Monday, November 28, 2011

Homeland Security funded camera network will focus on jaguars

Starting next year, jaguars will be the target of an extensive network of remote cameras placed across Southern Arizona and southwest New Mexico. In a three-year, $771,000 project that has been greeted warmly by environmentalists but warily by cattle growers, University of Arizona researchers will try to learn more about the status and presence of the endangered animal. Fifteen years after the jaguar was listed as endangered in the U.S., this project will try to determine how often it roams from Mexico to the United States and back, said Melanie Culver, the project's principal investigator and a geneticist for the U.S. Geological Survey and the UA's School of Natural Resources. Funding is from the U.S. Department of Homeland Security.
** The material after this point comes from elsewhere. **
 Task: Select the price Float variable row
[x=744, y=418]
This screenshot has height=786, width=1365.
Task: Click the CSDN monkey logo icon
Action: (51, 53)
Other possible results of the research include: • Pinpointing movement corridors for jaguars across the mountainous borderlands region. • Understanding more about how other wildlife relates to jaguars, and about the region's general biodiversity. • Helping the federal government determine prime jaguar habitat, and prepare a federal recovery plan for the species. • Learning how much impact the U.S.-Mexican border fence, illegal immigrants, and vehicles and equipment used to pursue immigrants has on the animal...more

This must be from the bribe...excuse me...mitigation money going from the Border Patrol budget to Interior.